*Records to use*:
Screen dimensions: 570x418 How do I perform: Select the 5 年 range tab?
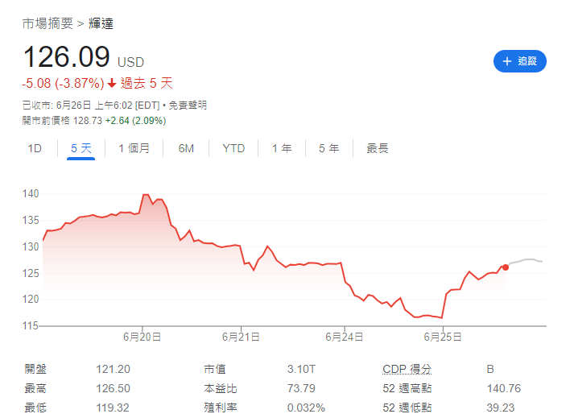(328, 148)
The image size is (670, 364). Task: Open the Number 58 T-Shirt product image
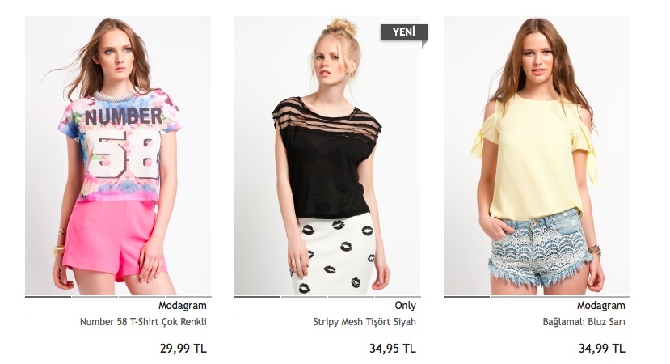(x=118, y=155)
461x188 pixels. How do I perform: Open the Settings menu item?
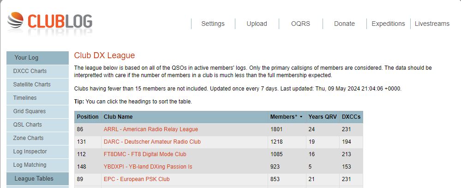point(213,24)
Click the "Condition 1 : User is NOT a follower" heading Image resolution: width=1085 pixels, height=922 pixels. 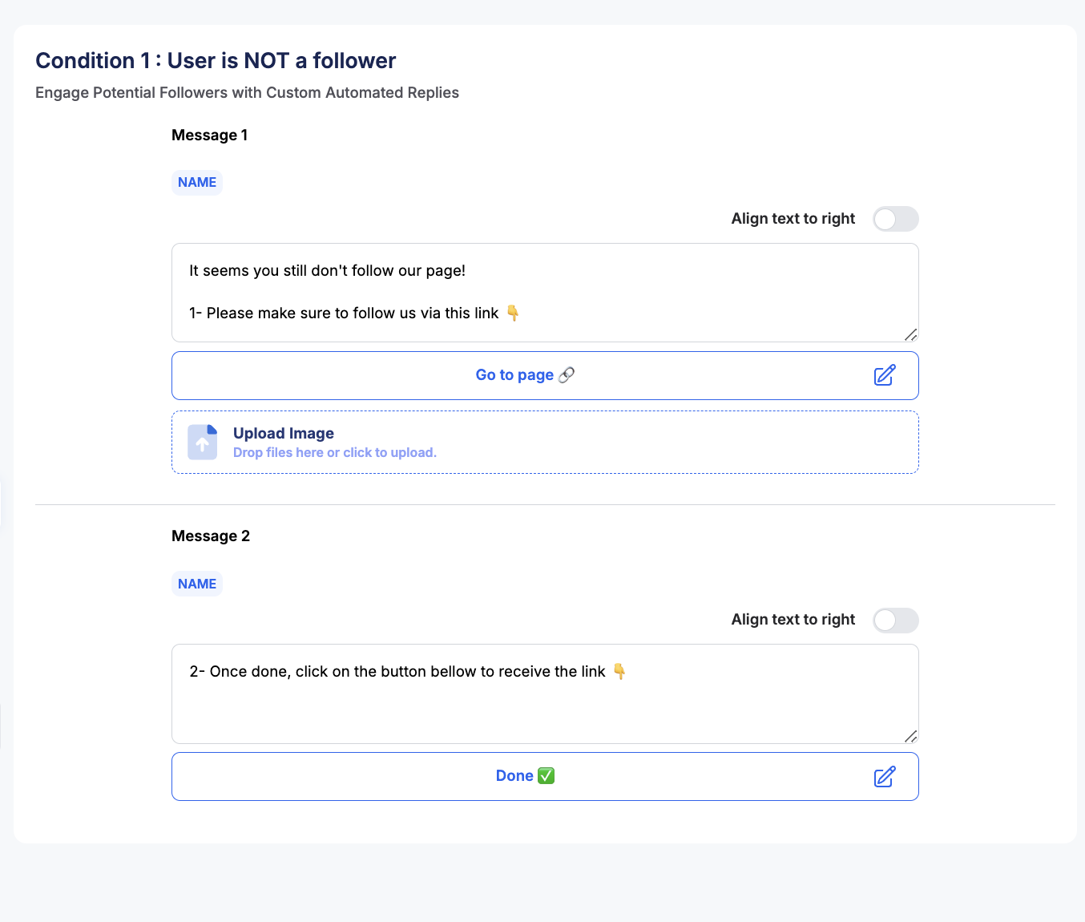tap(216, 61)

*Problem requirements*:
List every line of the material above that contains the word "Open", copying each such line in full.

*Expected output*:
The image size is (670, 364). Task: Open the Number 58 T-Shirt product image
461x188 pixels. How do I perform: Open the Settings menu item?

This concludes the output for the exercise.